Work instructions: Copy the lines below that contain "arrow".

Working data:
#####
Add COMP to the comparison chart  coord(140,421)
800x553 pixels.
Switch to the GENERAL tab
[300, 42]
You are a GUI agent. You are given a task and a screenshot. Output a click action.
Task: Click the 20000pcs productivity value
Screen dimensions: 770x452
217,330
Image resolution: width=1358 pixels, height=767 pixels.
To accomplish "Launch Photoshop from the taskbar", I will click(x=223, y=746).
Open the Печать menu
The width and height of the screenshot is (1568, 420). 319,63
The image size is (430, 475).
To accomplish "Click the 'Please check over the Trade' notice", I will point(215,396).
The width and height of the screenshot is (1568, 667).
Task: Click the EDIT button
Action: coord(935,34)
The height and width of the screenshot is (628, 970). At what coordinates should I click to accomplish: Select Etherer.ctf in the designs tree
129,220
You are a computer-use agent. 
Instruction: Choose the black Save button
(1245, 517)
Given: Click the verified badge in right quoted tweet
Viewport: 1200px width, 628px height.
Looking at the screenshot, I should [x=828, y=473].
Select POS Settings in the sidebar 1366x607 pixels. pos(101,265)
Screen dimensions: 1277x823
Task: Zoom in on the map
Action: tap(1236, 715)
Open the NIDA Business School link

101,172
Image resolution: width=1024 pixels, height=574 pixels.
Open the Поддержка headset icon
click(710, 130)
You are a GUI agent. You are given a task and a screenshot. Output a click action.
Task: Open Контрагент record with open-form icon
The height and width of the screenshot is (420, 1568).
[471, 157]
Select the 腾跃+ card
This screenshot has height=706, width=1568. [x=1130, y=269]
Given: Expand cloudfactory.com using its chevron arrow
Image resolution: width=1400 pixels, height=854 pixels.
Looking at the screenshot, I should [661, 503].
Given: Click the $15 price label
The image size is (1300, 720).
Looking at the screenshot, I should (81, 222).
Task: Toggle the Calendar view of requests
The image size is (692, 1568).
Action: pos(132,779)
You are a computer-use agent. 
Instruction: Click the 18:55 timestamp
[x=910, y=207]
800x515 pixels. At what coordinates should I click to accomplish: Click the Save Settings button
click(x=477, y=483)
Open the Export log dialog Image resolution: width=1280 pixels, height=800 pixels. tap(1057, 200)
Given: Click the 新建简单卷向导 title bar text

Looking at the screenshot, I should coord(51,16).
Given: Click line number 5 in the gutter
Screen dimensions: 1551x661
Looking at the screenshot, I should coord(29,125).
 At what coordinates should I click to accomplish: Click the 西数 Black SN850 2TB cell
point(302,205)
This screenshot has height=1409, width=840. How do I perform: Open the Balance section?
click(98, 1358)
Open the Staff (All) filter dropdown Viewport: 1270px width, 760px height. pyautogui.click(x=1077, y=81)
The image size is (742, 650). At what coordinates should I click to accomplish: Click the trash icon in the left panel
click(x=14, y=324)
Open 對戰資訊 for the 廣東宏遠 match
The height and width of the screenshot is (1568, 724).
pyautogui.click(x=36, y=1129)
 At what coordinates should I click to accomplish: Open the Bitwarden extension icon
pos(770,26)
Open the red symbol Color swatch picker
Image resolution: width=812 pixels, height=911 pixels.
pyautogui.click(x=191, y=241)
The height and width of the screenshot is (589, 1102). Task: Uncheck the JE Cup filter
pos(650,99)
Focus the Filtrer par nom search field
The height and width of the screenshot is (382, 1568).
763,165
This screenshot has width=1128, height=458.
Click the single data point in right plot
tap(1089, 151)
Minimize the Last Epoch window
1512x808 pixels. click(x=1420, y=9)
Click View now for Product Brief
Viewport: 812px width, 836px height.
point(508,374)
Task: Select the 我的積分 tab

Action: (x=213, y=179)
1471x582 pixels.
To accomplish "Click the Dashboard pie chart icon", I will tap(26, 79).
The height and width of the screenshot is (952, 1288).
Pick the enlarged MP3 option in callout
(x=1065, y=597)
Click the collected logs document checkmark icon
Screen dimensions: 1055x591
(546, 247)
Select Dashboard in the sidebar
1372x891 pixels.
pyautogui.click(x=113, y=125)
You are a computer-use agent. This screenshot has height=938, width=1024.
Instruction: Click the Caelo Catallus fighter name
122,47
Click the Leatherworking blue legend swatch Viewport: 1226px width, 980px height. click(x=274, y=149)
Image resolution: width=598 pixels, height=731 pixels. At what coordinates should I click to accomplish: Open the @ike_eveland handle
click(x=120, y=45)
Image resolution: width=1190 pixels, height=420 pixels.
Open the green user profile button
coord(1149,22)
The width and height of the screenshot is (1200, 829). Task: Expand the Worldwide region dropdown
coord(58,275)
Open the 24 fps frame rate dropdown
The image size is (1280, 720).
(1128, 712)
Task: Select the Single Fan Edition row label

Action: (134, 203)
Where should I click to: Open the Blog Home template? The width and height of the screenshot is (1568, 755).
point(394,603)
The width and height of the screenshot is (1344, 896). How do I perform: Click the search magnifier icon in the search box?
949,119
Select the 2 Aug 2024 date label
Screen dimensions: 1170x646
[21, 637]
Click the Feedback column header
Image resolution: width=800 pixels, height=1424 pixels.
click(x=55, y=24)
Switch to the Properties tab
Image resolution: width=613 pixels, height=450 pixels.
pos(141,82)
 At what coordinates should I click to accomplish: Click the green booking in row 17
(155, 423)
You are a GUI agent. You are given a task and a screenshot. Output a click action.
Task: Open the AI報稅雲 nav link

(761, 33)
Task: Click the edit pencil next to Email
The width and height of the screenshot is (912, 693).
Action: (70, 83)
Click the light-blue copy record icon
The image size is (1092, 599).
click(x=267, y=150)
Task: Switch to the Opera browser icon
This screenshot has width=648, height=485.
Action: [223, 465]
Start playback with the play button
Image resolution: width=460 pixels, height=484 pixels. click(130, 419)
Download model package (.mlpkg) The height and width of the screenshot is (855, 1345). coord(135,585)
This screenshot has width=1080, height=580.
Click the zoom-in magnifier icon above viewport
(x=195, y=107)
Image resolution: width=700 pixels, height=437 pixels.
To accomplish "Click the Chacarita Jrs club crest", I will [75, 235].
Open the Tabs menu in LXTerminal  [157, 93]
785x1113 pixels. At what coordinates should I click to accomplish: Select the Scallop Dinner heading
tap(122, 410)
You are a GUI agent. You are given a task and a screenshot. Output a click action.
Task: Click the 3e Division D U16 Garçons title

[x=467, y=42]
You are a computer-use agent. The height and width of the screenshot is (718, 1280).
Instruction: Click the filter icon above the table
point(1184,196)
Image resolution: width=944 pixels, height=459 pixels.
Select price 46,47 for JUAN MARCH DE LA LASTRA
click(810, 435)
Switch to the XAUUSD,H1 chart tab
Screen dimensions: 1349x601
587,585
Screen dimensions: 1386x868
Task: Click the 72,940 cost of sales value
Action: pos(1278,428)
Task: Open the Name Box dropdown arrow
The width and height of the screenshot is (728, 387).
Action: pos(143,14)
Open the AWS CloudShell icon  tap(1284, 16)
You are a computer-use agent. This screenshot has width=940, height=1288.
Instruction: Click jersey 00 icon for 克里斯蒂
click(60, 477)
#####
Your solution:
Given: Expand cloudfactory.com using its chevron arrow
Task: Open the Name Box dropdown arrow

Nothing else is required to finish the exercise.